Мыслительное и воображаемое противопоставляются Проклом (а до него — Порфирием) как внутреннее и внешнее. Души, которые попадают на землю, облекаются здесь в «воображающий ум», становятся «из бесстрастных страстными». Здесь Прокл развивает учение Аристотеля, который соотносил образы воображения с претерпеваниями (страстями) и считал, что познание и память неотделимы от представления (φάντασμα), воображения и изображений (ζωγράφημα), а те, в свою очередь, связаны с телесностью и претерпеванием (πάθος) общего чувства.

Согласно Проклу, души, обитающие в земных телах, оперируют образами и символами, так что для их обучения не подходит чистое мышление, недоступное им в силу чрезмерной возвышенности. Для научения «воображающего ума» нужны мифы, т. е., «образы» и «формы», «символы» и «вымысел». Бывают души, ум которых двояк: внутренний (который воистину и есть мы), который связан с мыслительным, а внешний, в который мы облекаемся, выдвинувшись вовне (προβεβλήμεθα), связан с «лепниной» воображения (τὸ πλασματῶδες). Сформулированное Проклом противопоставление чистого ума, созерцающего истинное бытие, и ума воображающего, еще только наставляемого на путь истинного знания, позднее получит акцентированное выражение у ДА.

Миф и символы используются высшими силами, чтобы сообщить откровения относительно грядущего или вещей божественных. При этом умопостигаемые истины не сообщаются явно: на них указывается прикровенным образом — через загадки и вымысел («лепнину», πλάσματα). При этом то, что формы не имеет, является через наделенные формой подобия (μεμορφωμένα τῶν ἀμορφώτων ἀφομοιώματα).

* * * *

Задание 1: Можете продублировать весь список ниже без единого изменения, строка в строку?

* * * *

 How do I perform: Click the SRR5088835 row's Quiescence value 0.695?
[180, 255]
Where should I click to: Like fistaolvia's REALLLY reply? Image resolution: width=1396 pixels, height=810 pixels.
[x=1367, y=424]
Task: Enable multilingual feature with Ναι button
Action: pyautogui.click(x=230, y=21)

* * * *

Задание 2: Можете дословно выписать из текста о Прокле отрывок, начиная со слов «Мыслительное и воображаемое» и далее вплоть до слов «(πάθος) общего чувства.»?

Полный ответ 1:
 How do I perform: Click the SRR5088835 row's Quiescence value 0.695?
[180, 255]
Where should I click to: Like fistaolvia's REALLLY reply? Image resolution: width=1396 pixels, height=810 pixels.
[x=1367, y=424]
Task: Enable multilingual feature with Ναι button
Action: pyautogui.click(x=230, y=21)

Полный ответ 2:
Мыслительное и воображаемое противопоставляются Проклом (а до него — Порфирием) как внутреннее и внешнее. Души, которые попадают на землю, облекаются здесь в «воображающий ум», становятся «из бесстрастных страстными». Здесь Прокл развивает учение Аристотеля, который соотносил образы воображения с претерпеваниями (страстями) и считал, что познание и память неотделимы от представления (φάντασμα), воображения и изображений (ζωγράφημα), а те, в свою очередь, связаны с телесностью и претерпеванием (πάθος) общего чувства.